We made dinner and watched the websites for predictions of cloud cover and aurora activity. A great wall of dark clouds was holding fast just to the east, apparently deflected by the high mountains like a snowbank pushed aside by a plow, but to the west and north the sky was clear. Around 10pm we decided to drive back towards the glaciers, where the road turns south, and go along the road several miles out onto the gravel plains so the mountains would obscure less of the low northern sky. It was dark there all around with only a few distant lights on the horizon, and thankfully there was no wind. It was cold, minus five degrees Celsius.

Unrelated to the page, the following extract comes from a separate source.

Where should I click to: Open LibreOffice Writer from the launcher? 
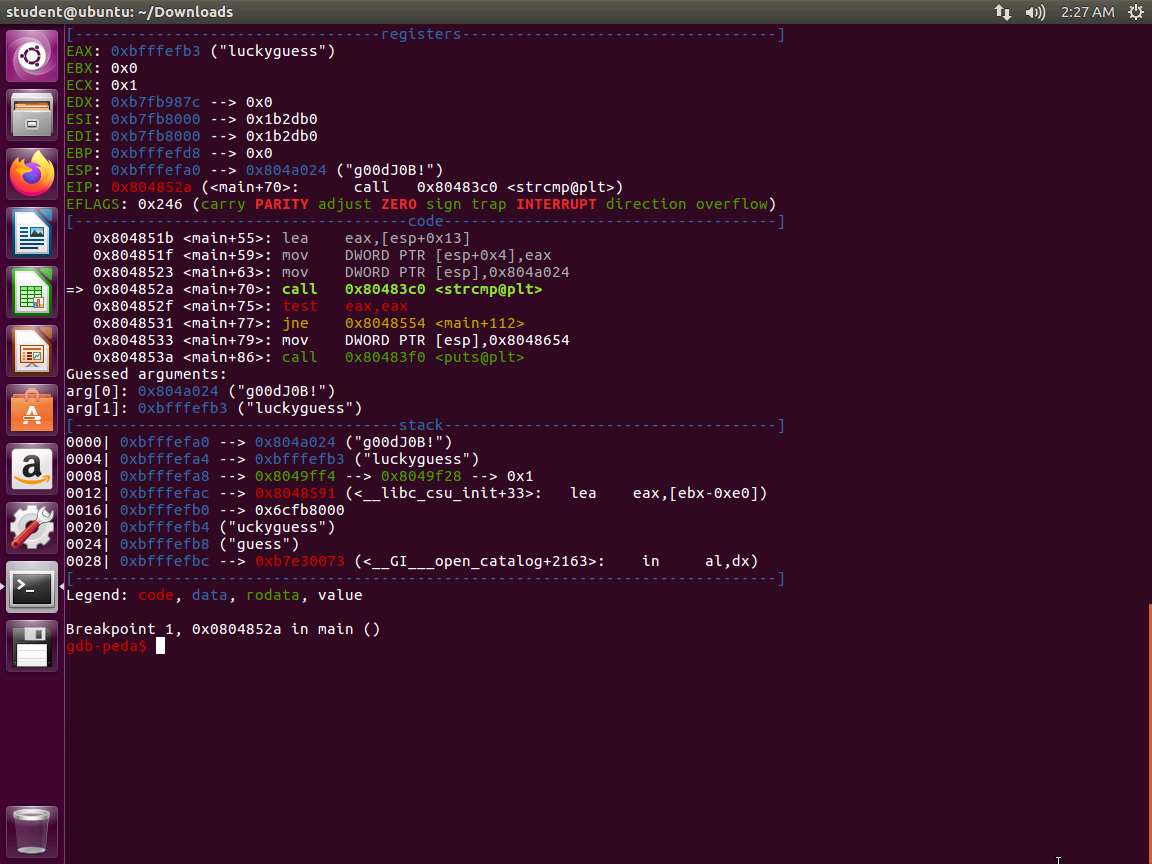(x=32, y=235)
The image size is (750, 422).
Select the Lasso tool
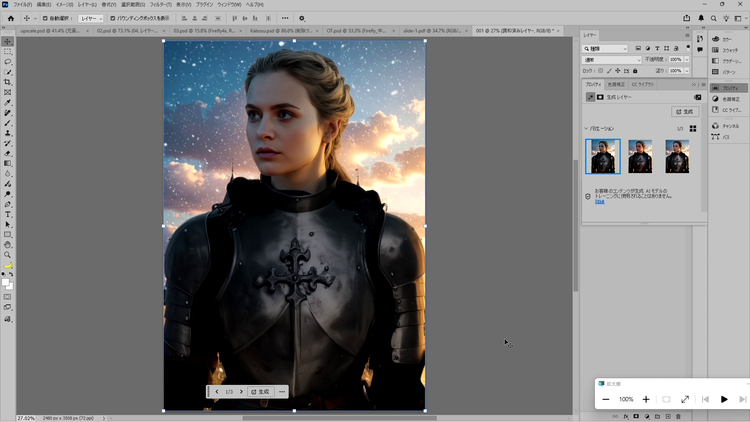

On the northern horizon, there was a green glow! It was faint and might easily have been explained away as a trick of the mind if not for the colors brought out by our cameras with longer exposures. These revealed reds and swaths of green light arcing across the sky. Sean and I set up tripods and clicked away. While I continue to almost exclusively use point-n-shoot cameras for my photography, being of the opinion that for my usual distant landscapes in daylight the art is not about photographic equipment but rather about composing the frame, for the aurora I borrowed a good SLR. Thanks, Adrian! In low light, a large, high-quality sensor and a fast lens are essential.

The night's show of aurora borealis did not amount to much and we quit after an hour and a half, mindful that the following morning we had a glacier walk scheduled and many things to see.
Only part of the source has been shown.